REQUEST – List each line in the rows below that contains the word "Task".

** Start of SUPPLIED MATERIAL **

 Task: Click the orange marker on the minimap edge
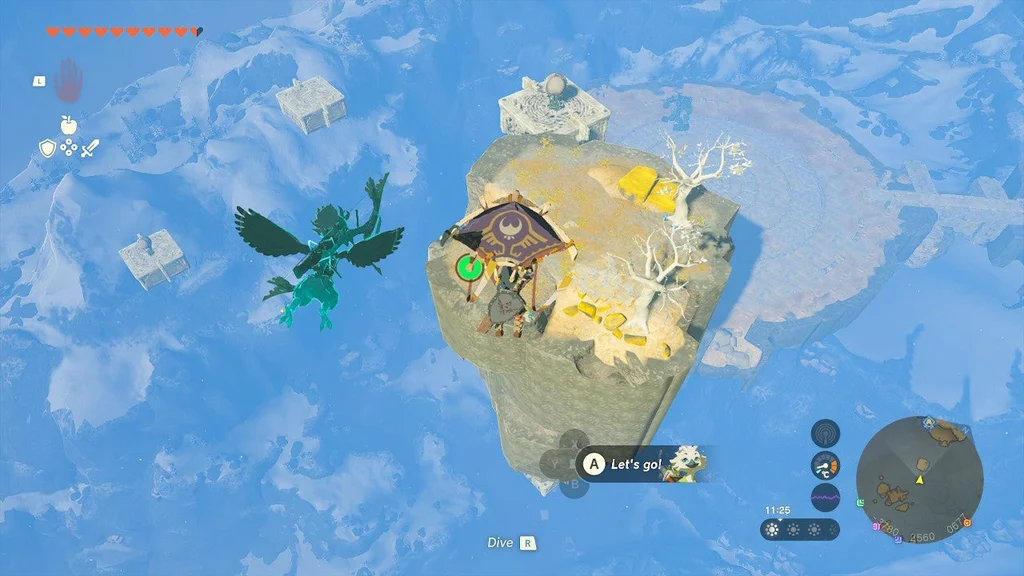tap(966, 523)
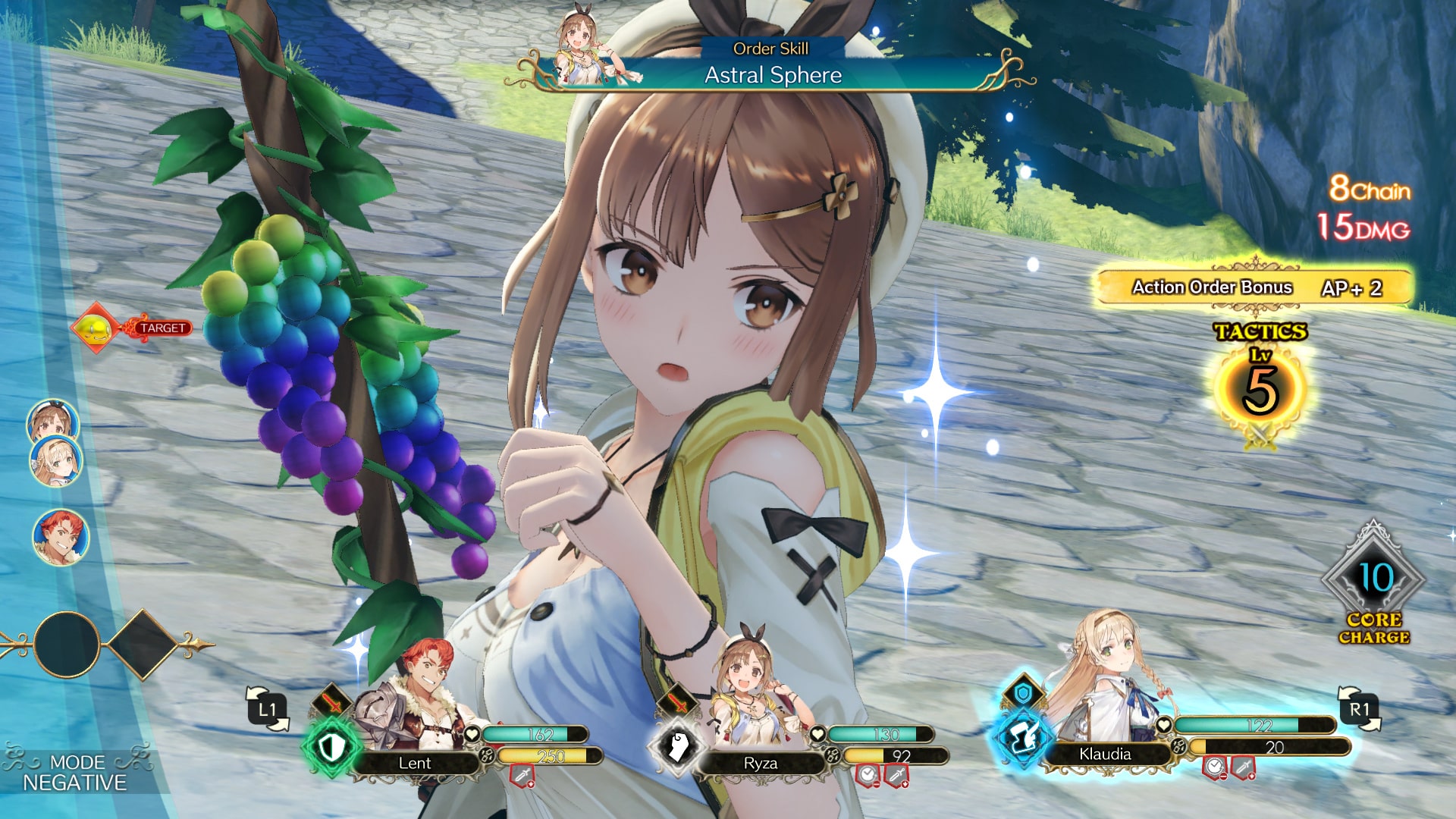Click the clock debuff icon under Klaudia

coord(1215,768)
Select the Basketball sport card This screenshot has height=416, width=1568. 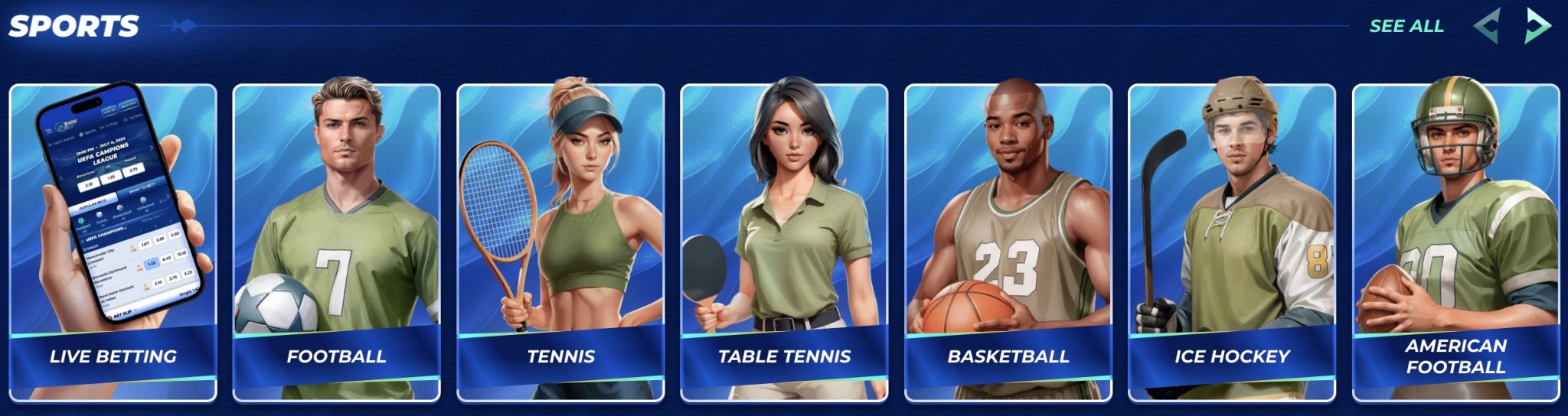tap(1008, 243)
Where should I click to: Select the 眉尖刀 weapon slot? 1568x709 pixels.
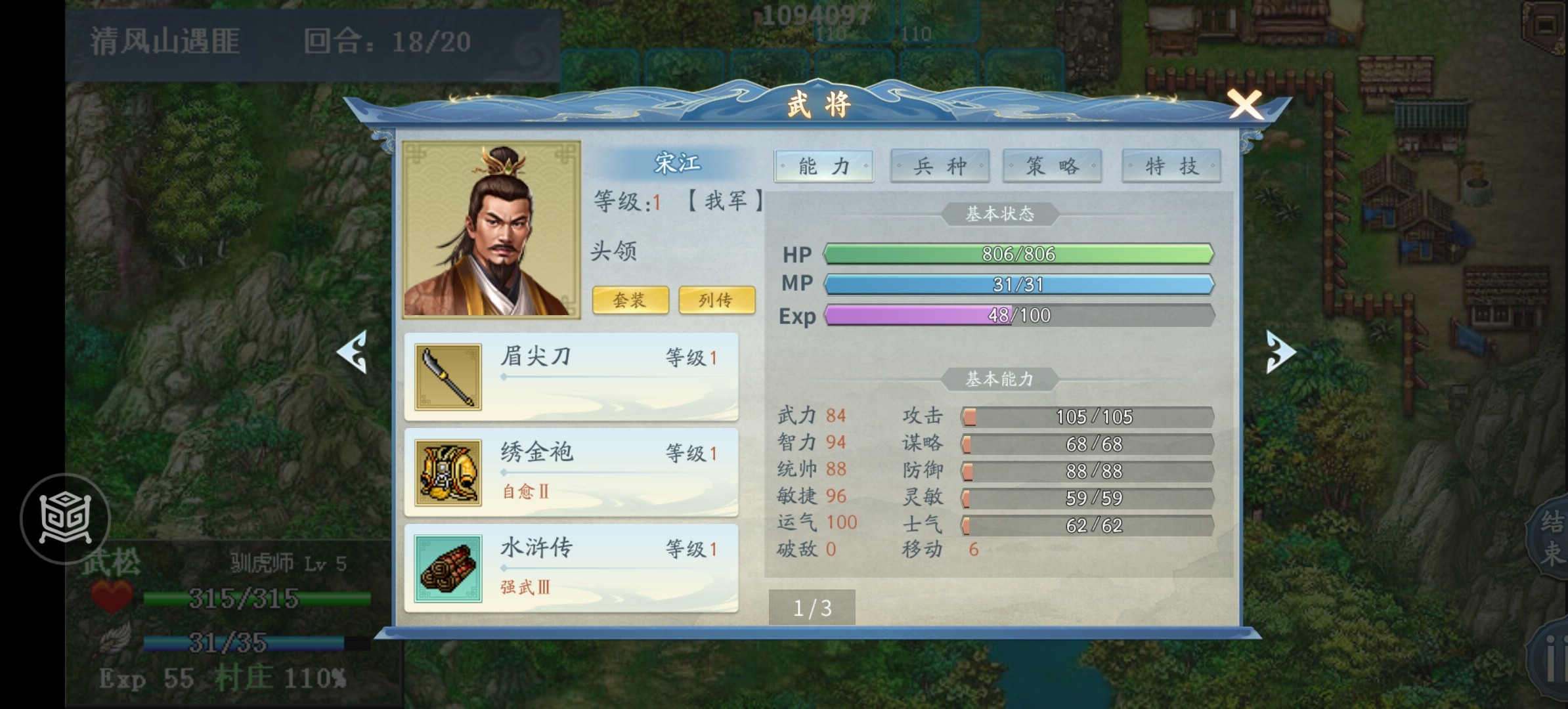tap(571, 377)
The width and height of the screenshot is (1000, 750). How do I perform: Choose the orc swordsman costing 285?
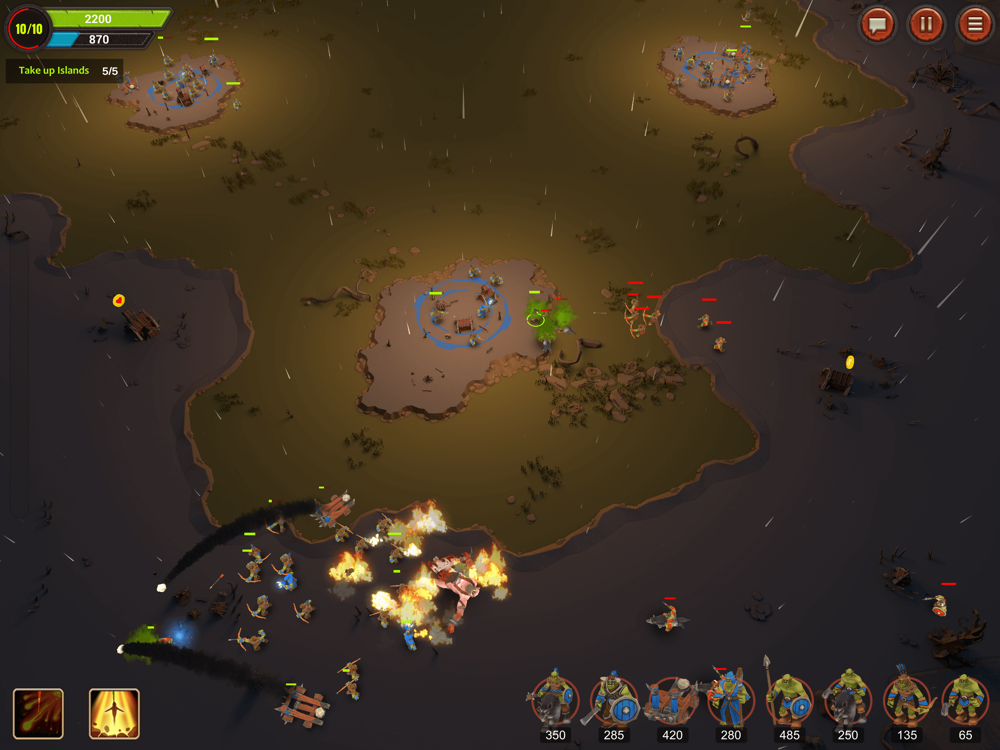pos(614,702)
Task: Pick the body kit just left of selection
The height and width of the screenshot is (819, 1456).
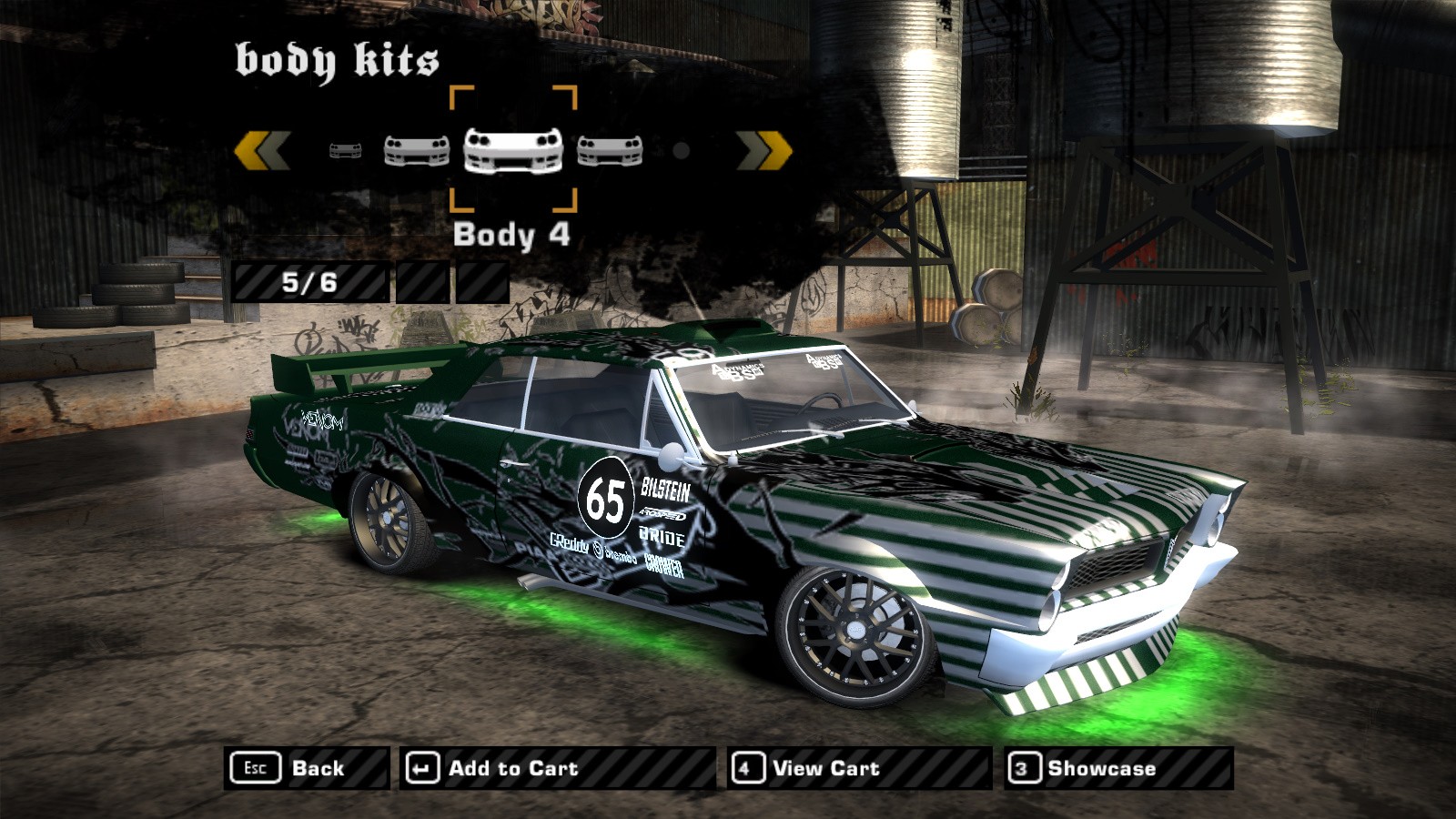Action: click(417, 150)

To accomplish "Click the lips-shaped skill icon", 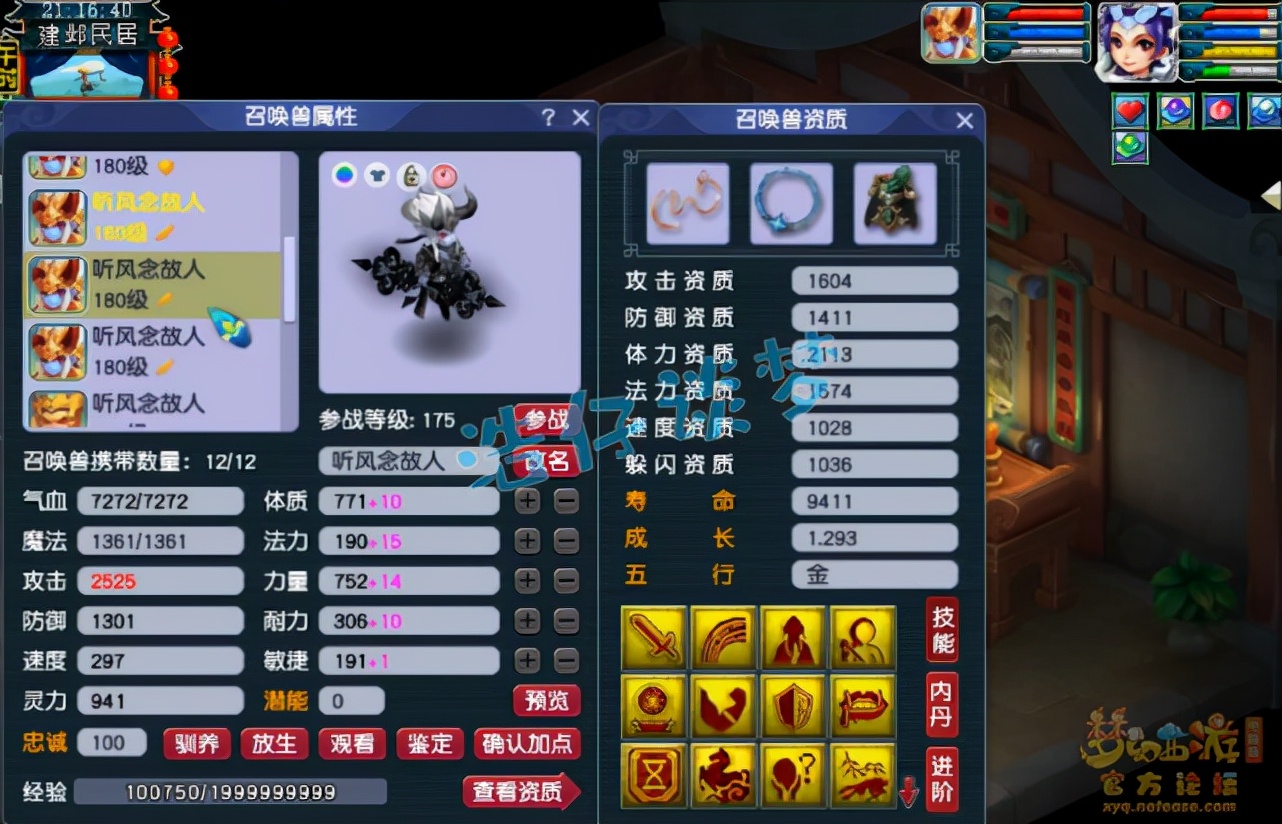I will coord(864,707).
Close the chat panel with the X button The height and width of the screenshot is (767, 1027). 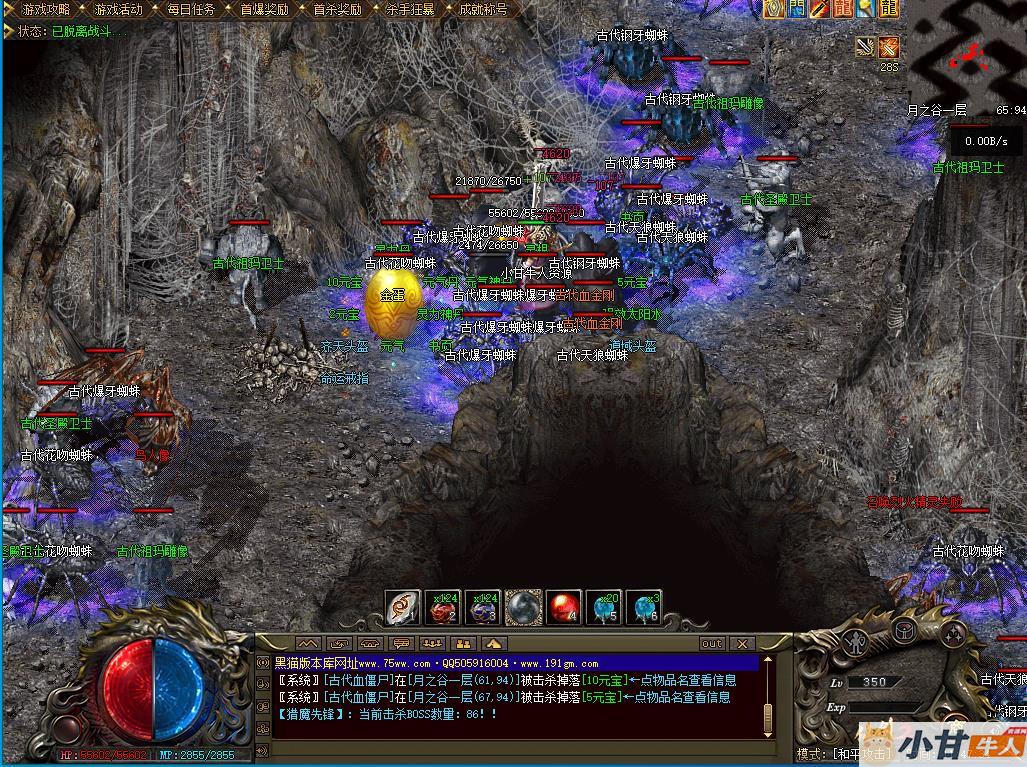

** End of SUPPLIED MATERIAL **

PROBLEM SOLUTION –
 Task: Click the orange marker on the minimap edge
Task: Pick the body kit just left of selection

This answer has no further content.